Our long and impactful history presented on the Meals on Wheels of Central Maryland (MOWCM) timeline shows the commitment, enthusiasm, and innovation that MOWCM has embodied from the beginning. Throughout the decades, we have adapted, grown, and deepened our services, building a trusted reputation of reliability and care throughout Maryland. From ten clients in 1960 to thousands today, our evolution has included geographic expansion and programmatic creativity. More than a meal™ support services such as Phone Pals, the Grocery Assistance Program (GAP), Friendly Volunteer Companions, and Kibble Connection provide clients with a sense of security and friendship, reducing the devastating effects of social isolation.
Listening to the changing needs of our clients, we have expanded Home-Delivered Meal Program (HDMP) offerings to include Korean, Kosher, no-fish, no-pork, and texture-modified meals, insuring broad inclusivity. Our case management department works tirelessly to connect our clients to a wide variety of resources, including home repair needs. We have collaborated with healthcare institutions in the Together in Care (TIC) program allowing for our most vulnerable aging adults who may have otherwise fallen through the cracks to optimize their health and remain at home, out of the hospital.
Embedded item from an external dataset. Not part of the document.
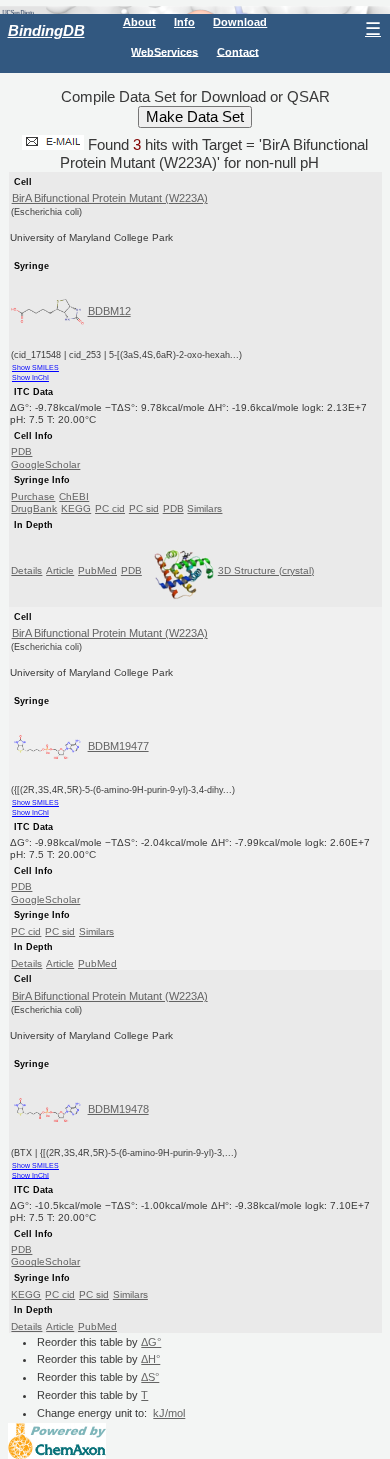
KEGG (76, 508)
We have consistently shown up for Maryland’s homebound population. Our longevity and proven success prepared us to face the COVID-19 pandemic head-on and gave clients and the community confidence that we would be here when they needed us most.
THE COVID-19 PANDEMIC
When the Coronavirus hit Maryland, everyone was worried, especially our clients. Questions such as “Will MOWCM still deliver?” and “What will I do if grocery stores shut down?” began to flood our Client Services support team with hundreds of calls each day. MOWCM staff were able to assure anxious callers that they would not only be fed, but that we would ensure their safety as we weathered the pandemic together. Sharon Hurd, Assistant Director of the Home-Delivered Meal Program comments, “It was an extremely palpable ease that came over clients as they realized that MOWCM was there for them.”
The huge influx of new client referrals was not only double the usual number, they also included a much higher rate of individuals with urgent needs. Client Intake Manager, Kate Wagner explained the importance of a quick turnaround, “If we were not here, what would clients do? Where would they go?” In a matter of weeks, the number of active clients grew by over 1,500 people. Amazingly, the Client Services team was able to maintain a two-to-three day average from the time a call came in to when clients would receive their first meal.
EMERGENCY RESPONSE COMMUNITY FEEDING TEAM
Because of our trusted presence throughout Maryland, we were quickly called on to respond to the COVID-19 pandemic as a leading member of Maryland’s Emergency Response Community Feeding Team. We built off of long-standing relationships with regional Area Agencies on Aging, asking, “What do you need from us?” We adapted to the rising needs of local seniors, particularly in Baltimore City, by creating a central intake process through Maryland Access Point (MAP), allowing us to serve the most vulnerable clients right away.
As the pandemic unfolded and the number of clients receiving meals rapidly grew, the MOWCM team brainstormed how we would safely and reliably deliver to so many people. We determined that each client would receive one or two weekly frozen meal boxes that contained nutritious meals as well as milk, juice, fruit, and bread. This production decision allowed MOWCM to keep up with the ever-increasing demand by maximizing our delivery fleet. Additionally, new delivery protocols and reduced contact provided safety to clients, volunteers, and staff alike.
TEAM ON THE GROUND
Maintaining such a high volume has not been easy and has required more volunteer and staff involvement than we could have imagined. For instance, hours after their delivery shifts end, drivers can be found helping out in the packing room, pushing carts and loading vans for the next day.
This reality also translated to much longer days and a 7-day schedule for kitchen staff, our drivers, and administration, who actively cooked and packed meals from 7 am to 7 pm, seven days a week.
Kerry Britt, Food Service Director of Trio Community Meals, has been vital in overseeing this incredible feat. When asked how the team has been able to do it, Kerry replied, “Everyone came together quickly and with great communication. It has to get done to feed those in need, so we just get it done.” Markiah Patterson, who also works in the kitchen admits that her job is sometimes challenging, however she loves it saying, “I am passionate about food security and am happy to be a part of an organization where people can be fed.”